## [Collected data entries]
· · ·

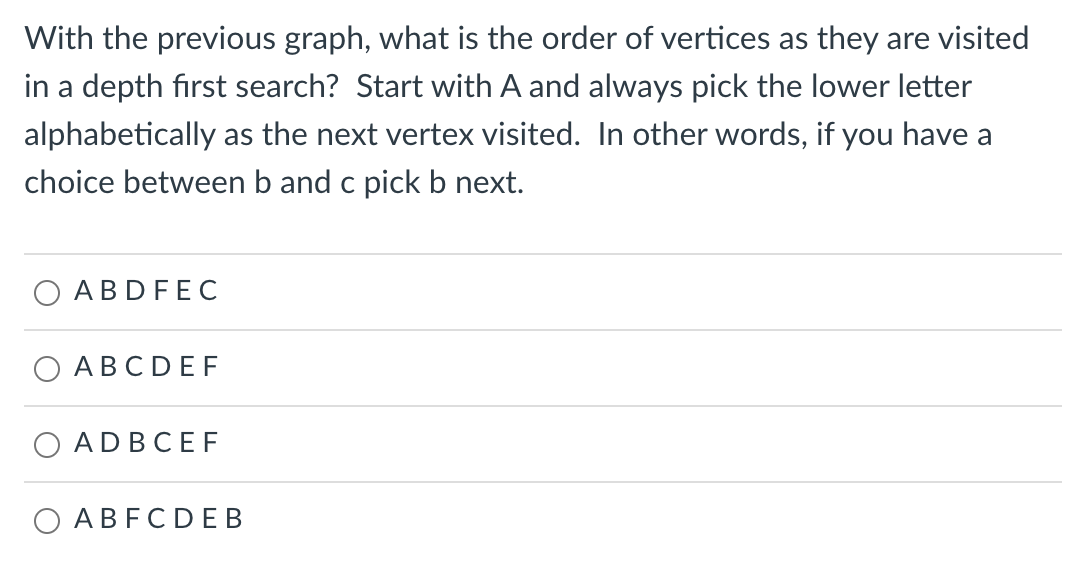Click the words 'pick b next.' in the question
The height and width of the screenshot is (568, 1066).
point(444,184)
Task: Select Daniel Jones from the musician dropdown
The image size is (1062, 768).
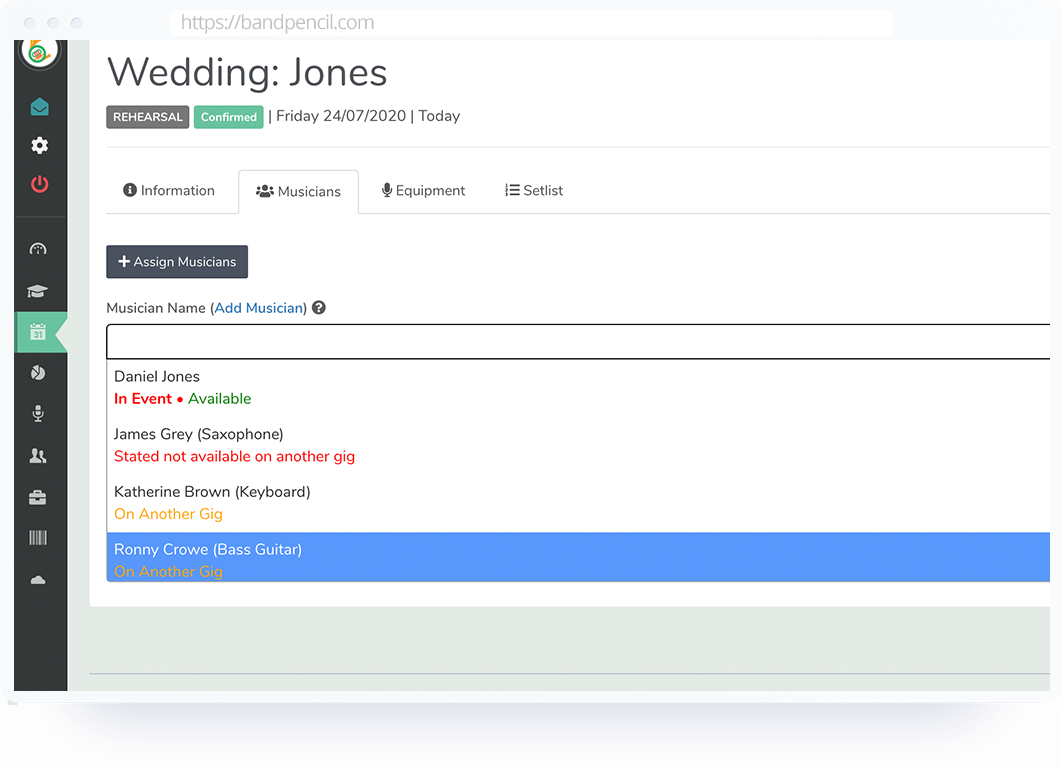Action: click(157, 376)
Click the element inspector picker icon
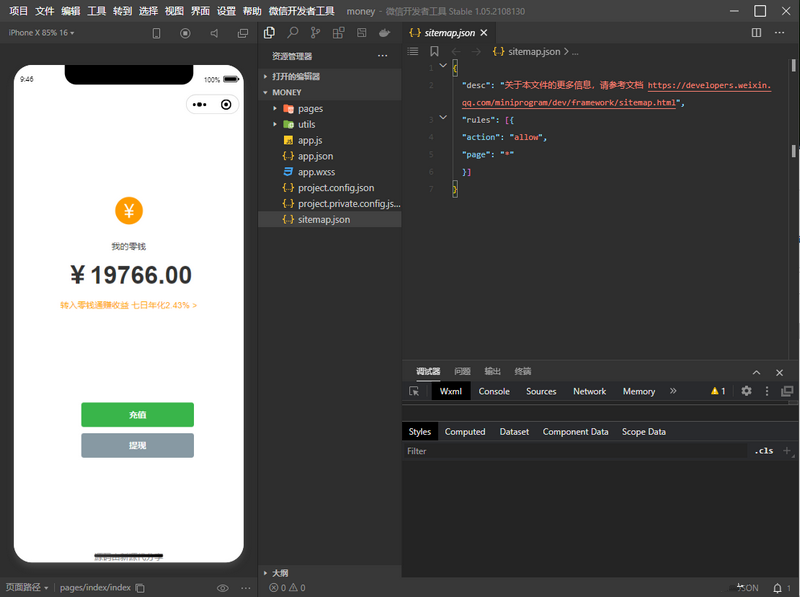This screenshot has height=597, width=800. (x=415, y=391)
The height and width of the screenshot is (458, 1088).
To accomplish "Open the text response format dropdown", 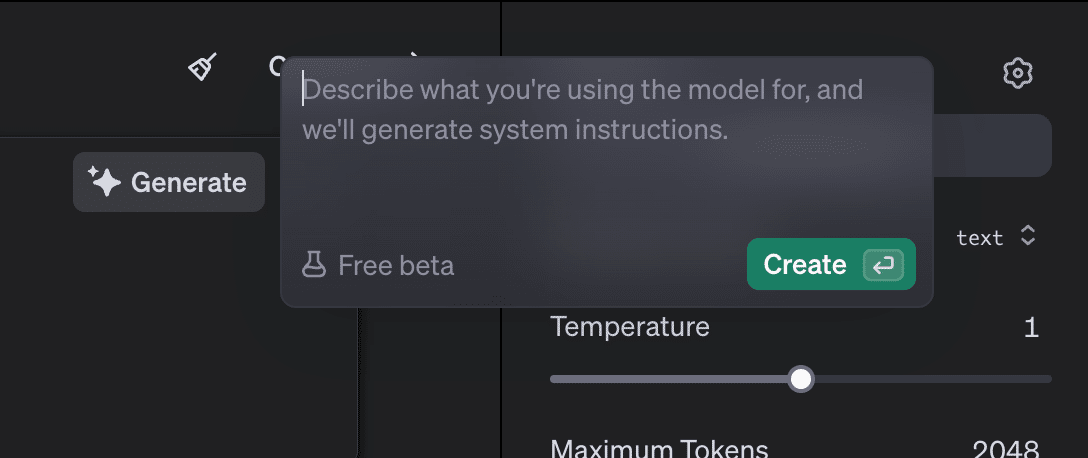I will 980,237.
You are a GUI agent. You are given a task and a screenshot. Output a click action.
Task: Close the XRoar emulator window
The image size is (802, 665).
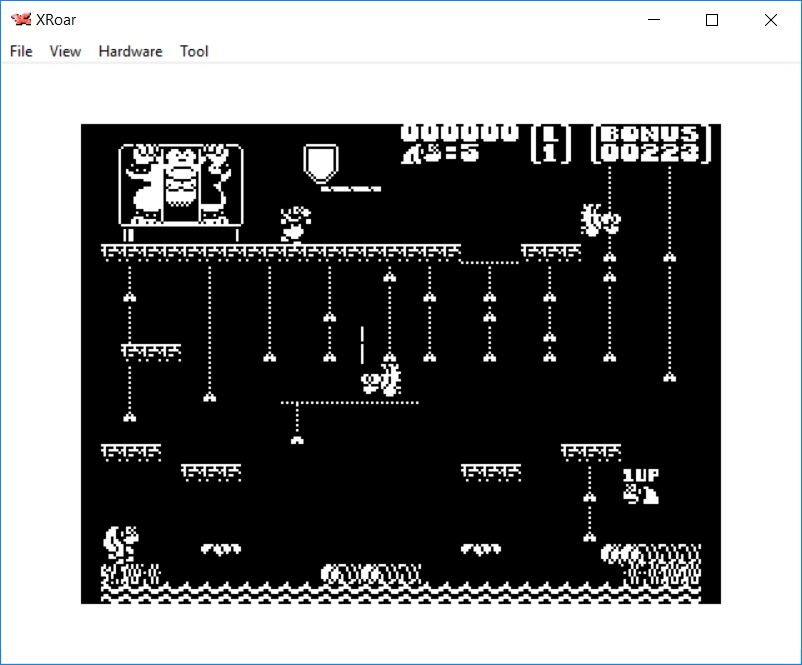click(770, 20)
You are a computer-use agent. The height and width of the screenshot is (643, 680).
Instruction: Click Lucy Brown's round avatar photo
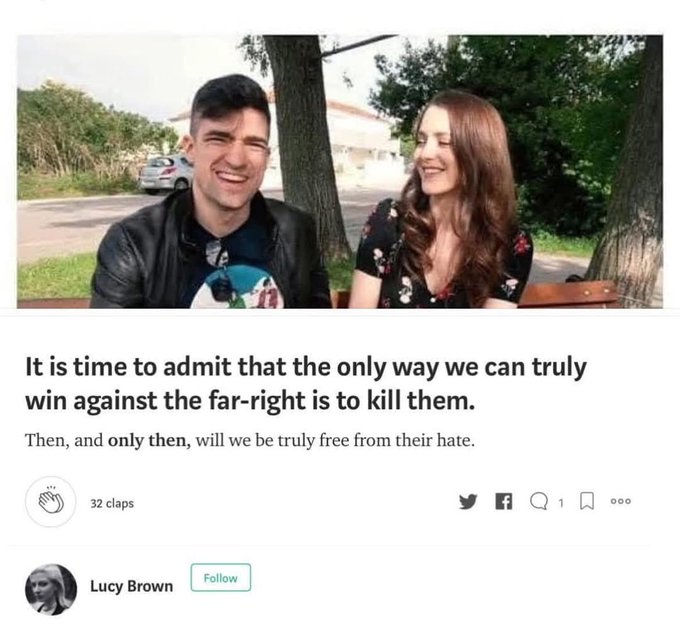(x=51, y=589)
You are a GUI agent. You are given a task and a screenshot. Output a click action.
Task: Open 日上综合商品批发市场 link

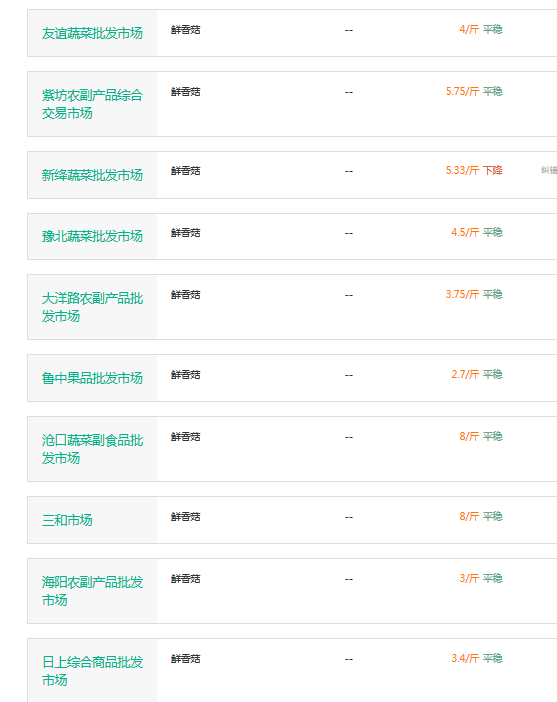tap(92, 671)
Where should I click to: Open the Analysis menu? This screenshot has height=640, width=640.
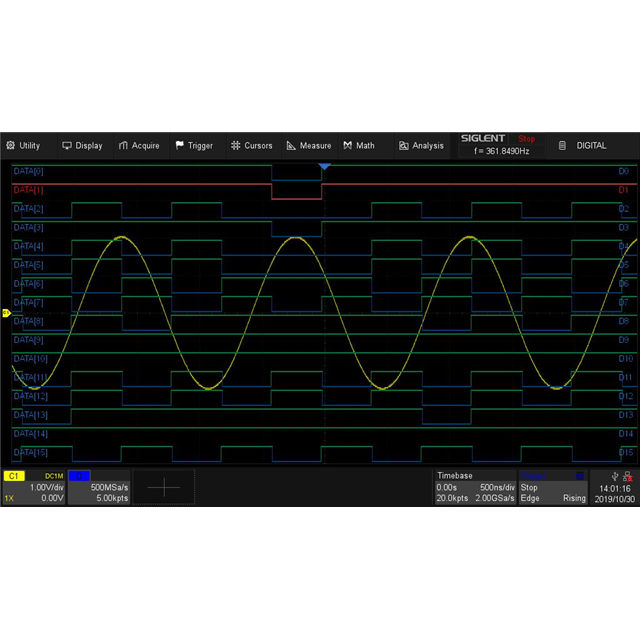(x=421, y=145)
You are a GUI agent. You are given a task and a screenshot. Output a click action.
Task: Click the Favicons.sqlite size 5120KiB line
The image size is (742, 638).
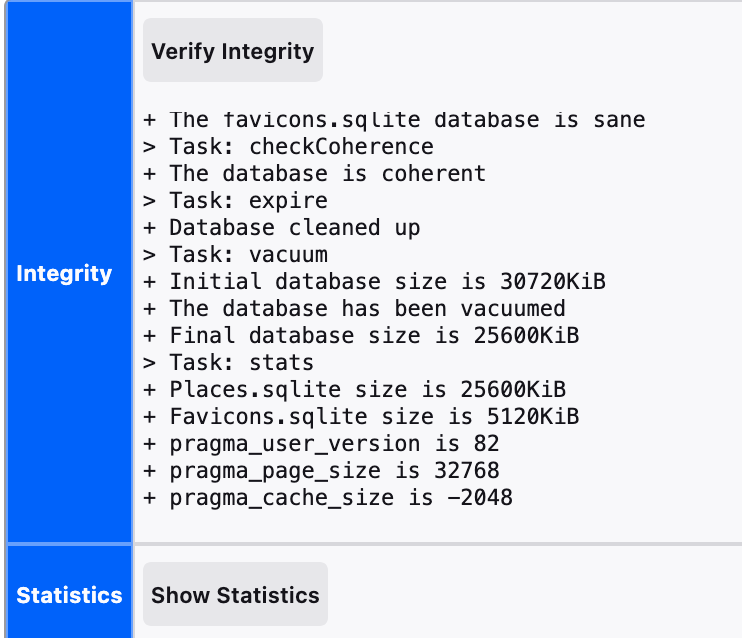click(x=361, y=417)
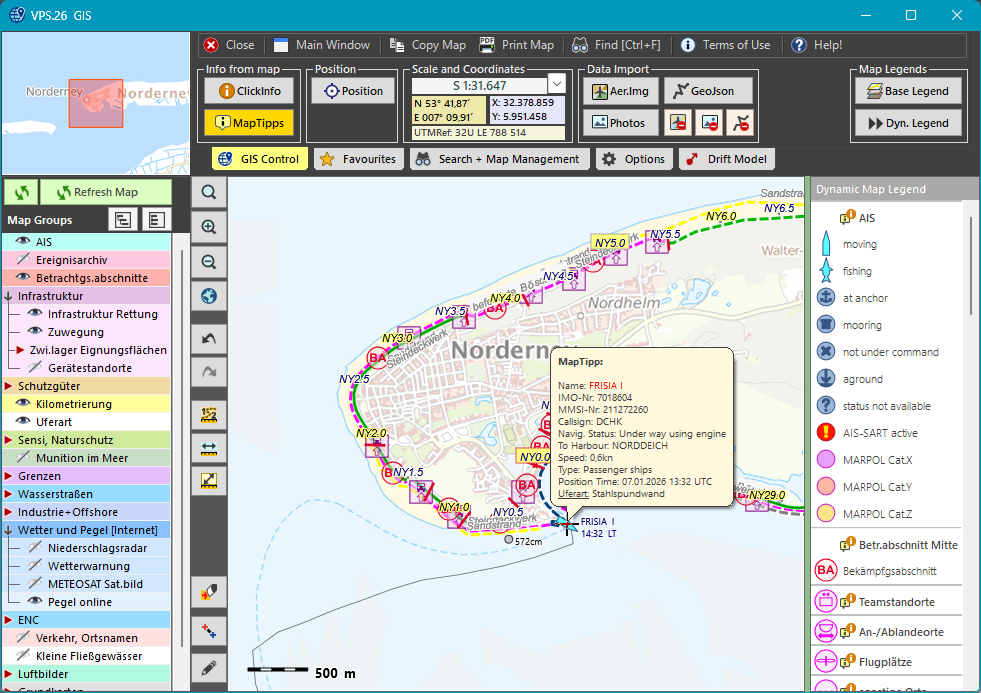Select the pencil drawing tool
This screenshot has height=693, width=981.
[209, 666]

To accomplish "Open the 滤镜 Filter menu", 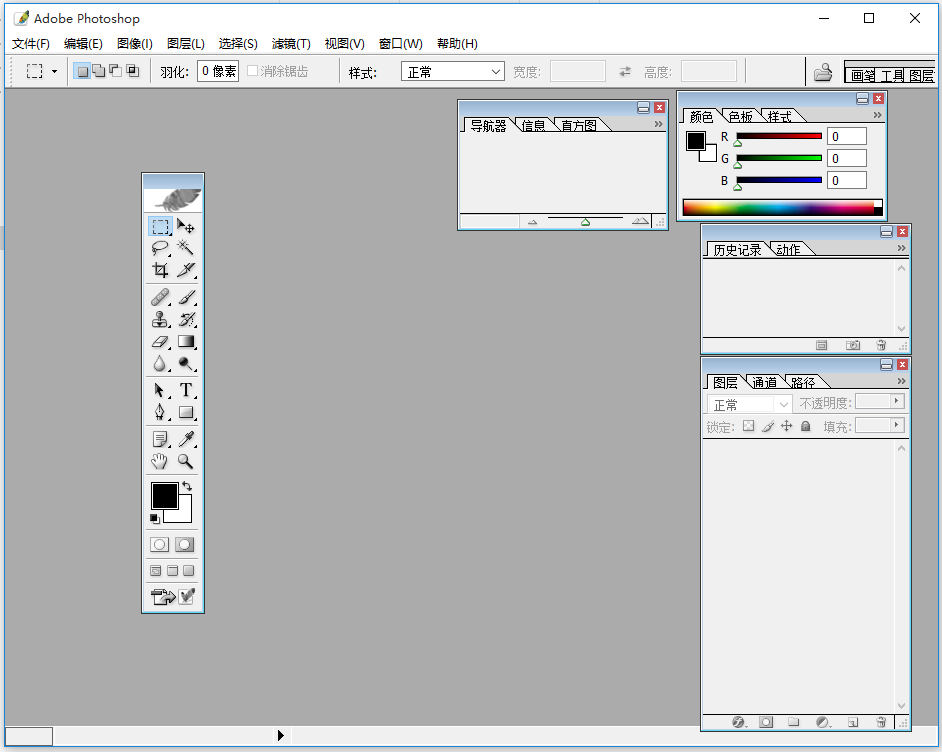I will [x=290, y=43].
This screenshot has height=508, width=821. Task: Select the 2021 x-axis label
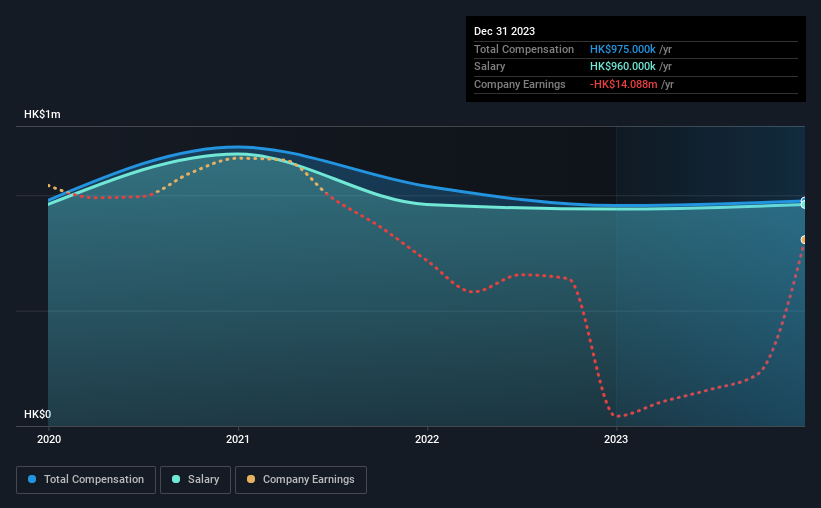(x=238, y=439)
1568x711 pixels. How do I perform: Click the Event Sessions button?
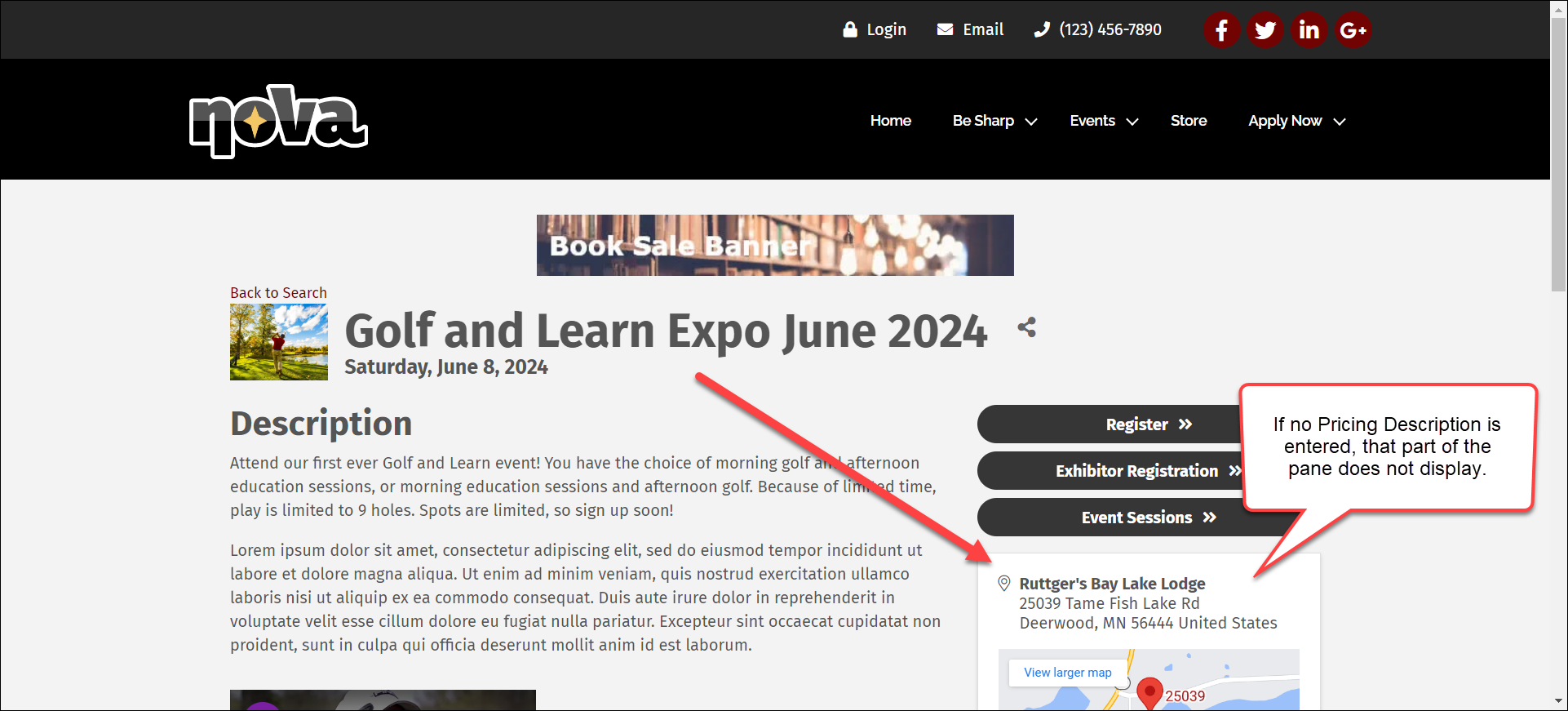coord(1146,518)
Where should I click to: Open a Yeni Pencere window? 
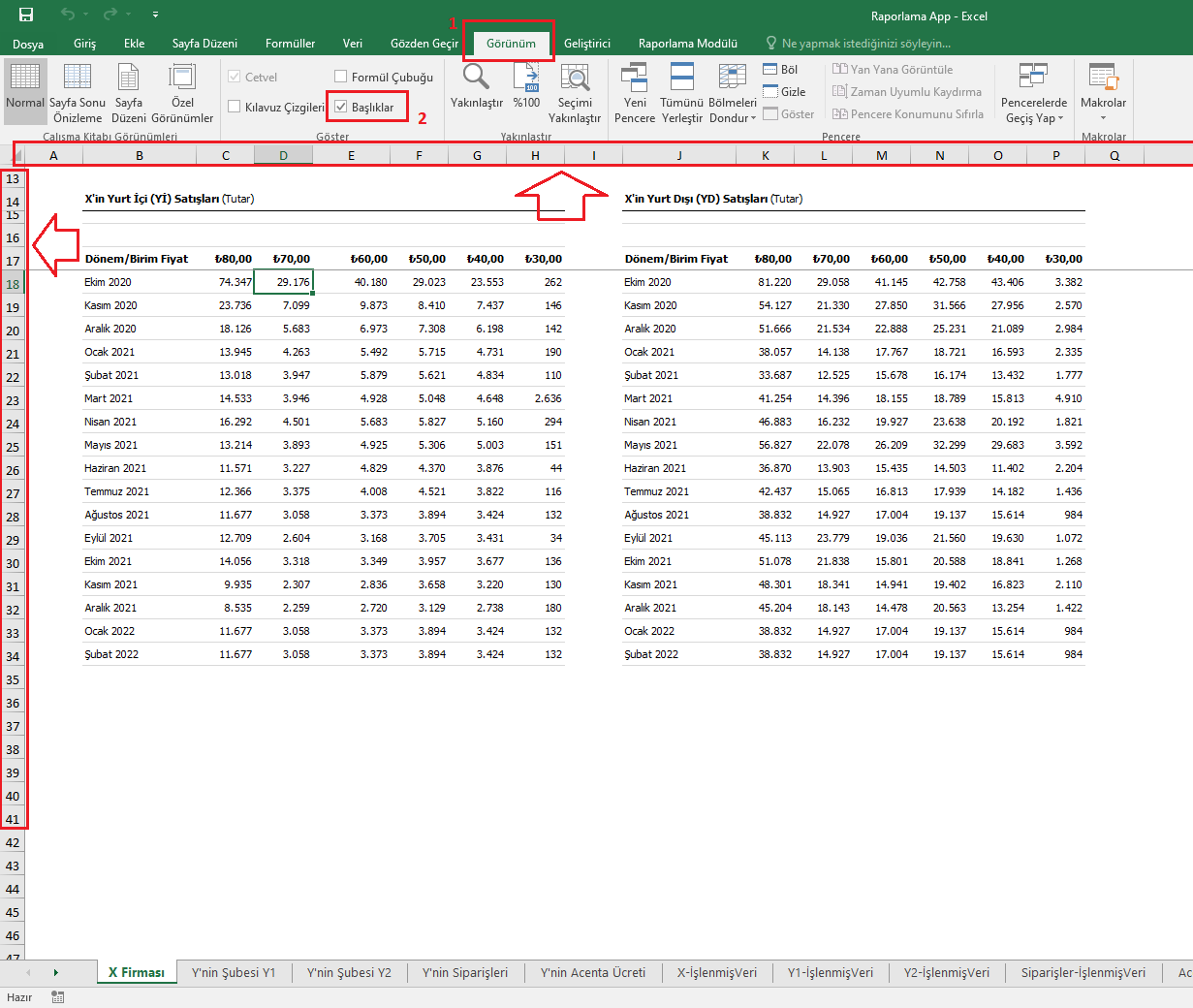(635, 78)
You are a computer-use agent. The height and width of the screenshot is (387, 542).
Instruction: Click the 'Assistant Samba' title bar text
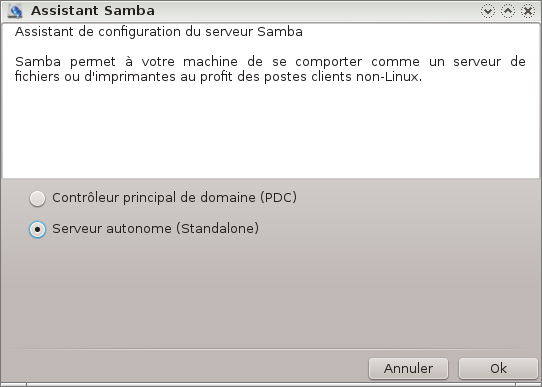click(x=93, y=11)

· · ·

Nothing but the lines from the one containing "1568x711 pixels. How" through the end of the entries should be written out, exactly and without pictures.

## [Exercise answer]
1568x711 pixels. How do I perform: Click the Event Sessions button?
coord(1146,518)
Where should I click to: Open a Yeni Pencere window? 
(635, 78)
You are a computer-use agent. The height and width of the screenshot is (387, 542).
Instruction: Click the 'Assistant Samba' title bar text
click(x=93, y=11)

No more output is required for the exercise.